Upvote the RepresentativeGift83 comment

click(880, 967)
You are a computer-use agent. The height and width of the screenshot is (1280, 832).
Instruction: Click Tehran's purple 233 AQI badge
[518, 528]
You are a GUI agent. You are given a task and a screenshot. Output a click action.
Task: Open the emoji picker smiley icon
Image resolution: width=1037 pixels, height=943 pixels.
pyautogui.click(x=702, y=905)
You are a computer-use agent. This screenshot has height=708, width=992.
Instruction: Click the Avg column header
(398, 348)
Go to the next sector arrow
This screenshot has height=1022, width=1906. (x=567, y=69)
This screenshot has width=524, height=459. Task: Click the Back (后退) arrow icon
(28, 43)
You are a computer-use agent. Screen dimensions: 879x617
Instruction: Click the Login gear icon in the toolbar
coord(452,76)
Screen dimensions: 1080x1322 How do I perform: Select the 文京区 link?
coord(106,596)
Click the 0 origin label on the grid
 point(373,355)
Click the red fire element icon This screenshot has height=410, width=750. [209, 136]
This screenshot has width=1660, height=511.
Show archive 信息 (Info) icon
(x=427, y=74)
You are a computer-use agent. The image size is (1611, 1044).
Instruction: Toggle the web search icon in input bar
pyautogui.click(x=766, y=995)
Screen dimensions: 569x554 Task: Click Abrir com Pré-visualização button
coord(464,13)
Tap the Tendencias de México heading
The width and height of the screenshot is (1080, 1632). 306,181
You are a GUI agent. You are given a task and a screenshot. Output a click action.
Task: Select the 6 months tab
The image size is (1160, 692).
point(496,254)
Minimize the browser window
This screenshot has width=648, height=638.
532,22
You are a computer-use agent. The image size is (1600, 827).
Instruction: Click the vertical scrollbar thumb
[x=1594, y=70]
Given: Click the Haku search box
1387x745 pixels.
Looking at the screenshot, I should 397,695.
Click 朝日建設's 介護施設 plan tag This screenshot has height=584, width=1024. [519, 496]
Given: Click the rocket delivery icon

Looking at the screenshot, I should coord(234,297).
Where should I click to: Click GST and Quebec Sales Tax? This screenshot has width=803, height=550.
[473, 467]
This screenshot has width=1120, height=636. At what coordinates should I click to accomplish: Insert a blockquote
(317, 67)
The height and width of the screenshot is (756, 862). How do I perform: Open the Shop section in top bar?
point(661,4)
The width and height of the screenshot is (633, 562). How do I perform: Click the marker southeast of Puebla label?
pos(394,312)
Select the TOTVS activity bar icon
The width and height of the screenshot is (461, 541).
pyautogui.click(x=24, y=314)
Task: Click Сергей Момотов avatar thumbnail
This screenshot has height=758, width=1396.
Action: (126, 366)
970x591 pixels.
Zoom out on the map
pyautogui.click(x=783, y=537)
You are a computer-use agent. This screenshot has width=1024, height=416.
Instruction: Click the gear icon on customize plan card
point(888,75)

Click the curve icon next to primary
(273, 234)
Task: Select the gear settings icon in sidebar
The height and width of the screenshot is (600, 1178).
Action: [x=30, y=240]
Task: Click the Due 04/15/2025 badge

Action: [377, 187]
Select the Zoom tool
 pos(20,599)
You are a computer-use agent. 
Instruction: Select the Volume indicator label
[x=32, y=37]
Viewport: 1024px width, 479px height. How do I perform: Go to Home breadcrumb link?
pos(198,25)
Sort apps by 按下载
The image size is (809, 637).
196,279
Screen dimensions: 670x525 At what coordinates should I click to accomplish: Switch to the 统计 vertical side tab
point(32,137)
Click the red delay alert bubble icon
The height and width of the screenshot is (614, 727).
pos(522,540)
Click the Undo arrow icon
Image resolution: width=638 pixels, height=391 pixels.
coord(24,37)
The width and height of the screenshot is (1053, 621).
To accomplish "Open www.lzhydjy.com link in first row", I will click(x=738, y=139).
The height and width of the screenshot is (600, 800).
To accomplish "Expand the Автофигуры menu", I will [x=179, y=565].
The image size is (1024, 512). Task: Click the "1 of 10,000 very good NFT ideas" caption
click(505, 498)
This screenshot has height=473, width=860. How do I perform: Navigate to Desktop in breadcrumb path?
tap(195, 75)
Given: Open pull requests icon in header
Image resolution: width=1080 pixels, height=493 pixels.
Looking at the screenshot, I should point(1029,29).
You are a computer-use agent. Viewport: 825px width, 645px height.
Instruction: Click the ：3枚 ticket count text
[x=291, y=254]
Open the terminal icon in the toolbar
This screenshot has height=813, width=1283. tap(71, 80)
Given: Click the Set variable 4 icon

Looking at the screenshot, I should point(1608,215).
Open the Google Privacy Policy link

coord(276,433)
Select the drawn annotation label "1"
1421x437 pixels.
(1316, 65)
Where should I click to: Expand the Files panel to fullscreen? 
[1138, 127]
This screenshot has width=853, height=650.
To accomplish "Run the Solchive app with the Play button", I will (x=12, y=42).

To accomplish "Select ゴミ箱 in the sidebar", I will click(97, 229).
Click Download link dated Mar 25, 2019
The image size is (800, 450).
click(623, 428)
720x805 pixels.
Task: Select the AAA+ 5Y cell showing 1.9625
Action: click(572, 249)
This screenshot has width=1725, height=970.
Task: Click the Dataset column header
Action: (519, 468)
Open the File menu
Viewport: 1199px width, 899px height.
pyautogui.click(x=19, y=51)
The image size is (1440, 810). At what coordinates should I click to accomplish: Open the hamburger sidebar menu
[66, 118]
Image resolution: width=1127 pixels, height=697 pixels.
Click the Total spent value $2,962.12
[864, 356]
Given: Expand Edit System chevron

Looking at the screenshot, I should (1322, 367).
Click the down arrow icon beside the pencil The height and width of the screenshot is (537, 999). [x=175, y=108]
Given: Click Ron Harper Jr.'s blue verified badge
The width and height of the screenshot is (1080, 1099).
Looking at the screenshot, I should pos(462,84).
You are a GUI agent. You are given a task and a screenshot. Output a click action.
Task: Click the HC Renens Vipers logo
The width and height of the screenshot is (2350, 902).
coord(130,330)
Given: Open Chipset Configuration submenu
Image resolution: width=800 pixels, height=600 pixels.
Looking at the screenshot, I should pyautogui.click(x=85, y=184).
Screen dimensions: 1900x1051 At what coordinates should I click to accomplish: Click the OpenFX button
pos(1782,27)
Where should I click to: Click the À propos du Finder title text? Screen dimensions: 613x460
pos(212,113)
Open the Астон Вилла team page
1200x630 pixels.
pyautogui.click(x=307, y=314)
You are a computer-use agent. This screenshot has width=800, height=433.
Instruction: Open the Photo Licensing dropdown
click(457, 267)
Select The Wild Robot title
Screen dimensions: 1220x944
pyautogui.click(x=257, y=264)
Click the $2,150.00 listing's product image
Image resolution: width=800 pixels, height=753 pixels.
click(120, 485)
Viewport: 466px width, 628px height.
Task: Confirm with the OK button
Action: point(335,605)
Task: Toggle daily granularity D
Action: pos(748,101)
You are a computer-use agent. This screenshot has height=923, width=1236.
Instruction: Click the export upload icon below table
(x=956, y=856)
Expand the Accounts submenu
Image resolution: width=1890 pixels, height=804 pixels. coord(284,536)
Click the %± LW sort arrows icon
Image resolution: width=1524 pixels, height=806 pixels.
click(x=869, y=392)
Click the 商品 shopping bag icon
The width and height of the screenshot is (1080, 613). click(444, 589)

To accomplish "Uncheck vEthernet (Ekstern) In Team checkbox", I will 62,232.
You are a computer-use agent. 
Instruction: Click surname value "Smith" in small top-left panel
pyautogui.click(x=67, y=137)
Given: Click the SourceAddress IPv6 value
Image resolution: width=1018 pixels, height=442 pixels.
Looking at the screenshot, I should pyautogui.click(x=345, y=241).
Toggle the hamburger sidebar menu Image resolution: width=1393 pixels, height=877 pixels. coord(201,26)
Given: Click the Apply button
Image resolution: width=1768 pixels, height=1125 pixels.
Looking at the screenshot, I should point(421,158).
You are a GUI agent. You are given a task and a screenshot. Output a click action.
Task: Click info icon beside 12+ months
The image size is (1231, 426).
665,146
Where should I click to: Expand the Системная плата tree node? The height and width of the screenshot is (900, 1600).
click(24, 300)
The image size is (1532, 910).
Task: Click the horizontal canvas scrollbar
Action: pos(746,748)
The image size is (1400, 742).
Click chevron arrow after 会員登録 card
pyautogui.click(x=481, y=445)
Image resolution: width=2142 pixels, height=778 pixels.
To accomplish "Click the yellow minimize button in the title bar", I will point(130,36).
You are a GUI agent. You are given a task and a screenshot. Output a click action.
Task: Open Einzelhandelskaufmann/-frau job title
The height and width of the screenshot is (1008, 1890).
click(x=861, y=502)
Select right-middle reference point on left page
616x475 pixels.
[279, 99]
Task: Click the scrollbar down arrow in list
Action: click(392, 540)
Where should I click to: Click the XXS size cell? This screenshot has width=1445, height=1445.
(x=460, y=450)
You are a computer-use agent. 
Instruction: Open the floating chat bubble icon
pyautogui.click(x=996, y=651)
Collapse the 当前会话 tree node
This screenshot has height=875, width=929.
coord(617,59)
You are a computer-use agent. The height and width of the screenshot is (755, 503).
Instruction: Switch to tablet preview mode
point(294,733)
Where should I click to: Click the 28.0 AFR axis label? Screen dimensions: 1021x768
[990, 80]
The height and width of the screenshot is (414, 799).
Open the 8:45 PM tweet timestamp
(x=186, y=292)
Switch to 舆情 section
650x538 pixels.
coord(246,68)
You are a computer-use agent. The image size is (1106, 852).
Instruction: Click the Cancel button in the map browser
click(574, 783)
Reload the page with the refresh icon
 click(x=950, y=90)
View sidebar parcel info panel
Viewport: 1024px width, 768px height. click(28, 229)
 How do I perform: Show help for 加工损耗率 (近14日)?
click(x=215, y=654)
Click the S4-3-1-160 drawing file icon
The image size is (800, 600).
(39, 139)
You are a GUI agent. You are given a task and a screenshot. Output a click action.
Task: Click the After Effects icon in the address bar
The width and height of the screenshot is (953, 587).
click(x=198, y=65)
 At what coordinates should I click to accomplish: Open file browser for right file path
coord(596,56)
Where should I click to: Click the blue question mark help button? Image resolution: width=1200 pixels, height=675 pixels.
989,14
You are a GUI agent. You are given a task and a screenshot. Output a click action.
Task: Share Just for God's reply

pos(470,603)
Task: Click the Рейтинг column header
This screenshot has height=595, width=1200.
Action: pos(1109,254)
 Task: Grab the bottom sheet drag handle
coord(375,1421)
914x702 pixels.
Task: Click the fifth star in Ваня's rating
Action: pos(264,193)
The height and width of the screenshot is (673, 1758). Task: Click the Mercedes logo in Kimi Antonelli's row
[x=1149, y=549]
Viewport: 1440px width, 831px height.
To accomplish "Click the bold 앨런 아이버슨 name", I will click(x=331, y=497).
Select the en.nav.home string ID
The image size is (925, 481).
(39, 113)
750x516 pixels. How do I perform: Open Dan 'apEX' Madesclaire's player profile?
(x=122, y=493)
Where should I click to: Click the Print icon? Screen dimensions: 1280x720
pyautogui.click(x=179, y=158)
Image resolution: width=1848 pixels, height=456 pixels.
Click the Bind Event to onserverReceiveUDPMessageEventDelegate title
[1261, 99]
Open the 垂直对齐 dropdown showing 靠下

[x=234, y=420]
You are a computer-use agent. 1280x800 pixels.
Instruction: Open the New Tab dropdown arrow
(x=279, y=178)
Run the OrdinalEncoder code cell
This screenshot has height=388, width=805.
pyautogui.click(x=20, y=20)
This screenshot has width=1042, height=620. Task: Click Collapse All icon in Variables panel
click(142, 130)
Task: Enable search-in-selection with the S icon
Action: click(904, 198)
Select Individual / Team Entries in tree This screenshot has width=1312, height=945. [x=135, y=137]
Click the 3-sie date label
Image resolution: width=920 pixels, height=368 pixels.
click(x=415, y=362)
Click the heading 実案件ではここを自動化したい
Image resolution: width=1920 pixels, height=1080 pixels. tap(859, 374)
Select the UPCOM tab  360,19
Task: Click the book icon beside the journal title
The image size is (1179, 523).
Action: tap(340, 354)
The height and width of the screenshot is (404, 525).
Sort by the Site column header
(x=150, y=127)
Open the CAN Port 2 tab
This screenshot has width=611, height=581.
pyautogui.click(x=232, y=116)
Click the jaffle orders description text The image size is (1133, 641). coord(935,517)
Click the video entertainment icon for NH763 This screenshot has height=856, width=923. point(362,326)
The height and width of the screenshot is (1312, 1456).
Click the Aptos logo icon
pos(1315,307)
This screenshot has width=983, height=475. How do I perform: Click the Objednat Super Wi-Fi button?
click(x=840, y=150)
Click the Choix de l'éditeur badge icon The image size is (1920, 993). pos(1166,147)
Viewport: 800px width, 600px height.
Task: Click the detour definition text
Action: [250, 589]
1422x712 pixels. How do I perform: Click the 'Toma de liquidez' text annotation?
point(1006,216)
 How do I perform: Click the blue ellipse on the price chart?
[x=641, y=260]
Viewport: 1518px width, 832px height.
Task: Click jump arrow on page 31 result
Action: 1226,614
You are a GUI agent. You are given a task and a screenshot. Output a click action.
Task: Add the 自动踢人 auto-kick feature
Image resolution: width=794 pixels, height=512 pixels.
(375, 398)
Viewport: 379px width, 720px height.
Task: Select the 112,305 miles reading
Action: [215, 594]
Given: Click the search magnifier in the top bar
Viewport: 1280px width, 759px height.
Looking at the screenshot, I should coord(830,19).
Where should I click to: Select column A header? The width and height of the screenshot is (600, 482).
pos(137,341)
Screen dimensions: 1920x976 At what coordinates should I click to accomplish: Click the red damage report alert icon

- _Exercise instructions_
Output the lines above between the one holding "Given: Open pull requests icon in header" and the one holding "Click Download link dated Mar 25, 2019", inclusive, with nothing before or after them.

- _Your solution_
Given: Open pull requests icon in header
Image resolution: width=1080 pixels, height=493 pixels.
Looking at the screenshot, I should point(1029,29).
You are a computer-use agent. Viewport: 825px width, 645px height.
Instruction: Click the ：3枚 ticket count text
[x=291, y=254]
Open the terminal icon in the toolbar
This screenshot has height=813, width=1283. tap(71, 80)
Given: Click the Set variable 4 icon

Looking at the screenshot, I should point(1608,215).
Open the Google Privacy Policy link

coord(276,433)
Select the drawn annotation label "1"
1421x437 pixels.
(1316, 65)
Where should I click to: Expand the Files panel to fullscreen? 
[1138, 127]
This screenshot has width=853, height=650.
To accomplish "Run the Solchive app with the Play button", I will (x=12, y=42).

To accomplish "Select ゴミ箱 in the sidebar", I will click(97, 229).
Click Download link dated Mar 25, 2019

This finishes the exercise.